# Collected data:
####

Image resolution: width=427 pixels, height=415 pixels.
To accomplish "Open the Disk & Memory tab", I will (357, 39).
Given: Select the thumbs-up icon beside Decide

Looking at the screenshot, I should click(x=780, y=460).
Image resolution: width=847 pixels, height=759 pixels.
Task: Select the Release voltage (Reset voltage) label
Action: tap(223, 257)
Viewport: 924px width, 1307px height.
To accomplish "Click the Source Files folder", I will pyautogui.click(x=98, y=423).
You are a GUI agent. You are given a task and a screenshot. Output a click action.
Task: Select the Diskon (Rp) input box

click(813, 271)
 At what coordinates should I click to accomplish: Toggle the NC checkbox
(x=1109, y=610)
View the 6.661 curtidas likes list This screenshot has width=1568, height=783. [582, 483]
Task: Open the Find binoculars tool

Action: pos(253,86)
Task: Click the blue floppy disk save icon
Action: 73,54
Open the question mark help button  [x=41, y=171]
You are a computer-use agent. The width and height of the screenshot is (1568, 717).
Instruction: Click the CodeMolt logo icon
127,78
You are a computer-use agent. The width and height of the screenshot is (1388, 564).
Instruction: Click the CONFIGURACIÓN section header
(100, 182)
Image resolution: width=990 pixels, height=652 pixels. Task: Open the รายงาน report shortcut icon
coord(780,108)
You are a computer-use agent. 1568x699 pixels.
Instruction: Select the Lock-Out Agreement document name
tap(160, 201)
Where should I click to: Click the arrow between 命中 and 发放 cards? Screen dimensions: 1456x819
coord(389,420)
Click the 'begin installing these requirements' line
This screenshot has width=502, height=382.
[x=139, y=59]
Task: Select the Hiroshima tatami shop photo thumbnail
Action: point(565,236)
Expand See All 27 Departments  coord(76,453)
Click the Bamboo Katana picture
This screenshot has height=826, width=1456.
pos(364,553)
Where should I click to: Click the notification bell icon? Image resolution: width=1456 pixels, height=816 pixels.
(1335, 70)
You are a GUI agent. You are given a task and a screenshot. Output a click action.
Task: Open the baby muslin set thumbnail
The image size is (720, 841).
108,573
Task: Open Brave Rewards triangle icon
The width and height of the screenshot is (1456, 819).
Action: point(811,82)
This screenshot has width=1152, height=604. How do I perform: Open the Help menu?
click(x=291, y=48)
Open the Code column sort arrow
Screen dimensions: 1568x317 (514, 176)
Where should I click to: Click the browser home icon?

####

# Exercise brief:
If a line in the data above contains "agent", return that line.

# Response to this exercise:
You are a GUI agent. You are given a task and a screenshot. Output a click action.
You are a computer-use agent. The width and height of the screenshot is (1568, 717).
You are a computer-use agent. The width and height of the screenshot is (1388, 564).
You are a computer-use agent. 1568x699 pixels.
You are a GUI agent. You are given a task and a screenshot. Output a click action.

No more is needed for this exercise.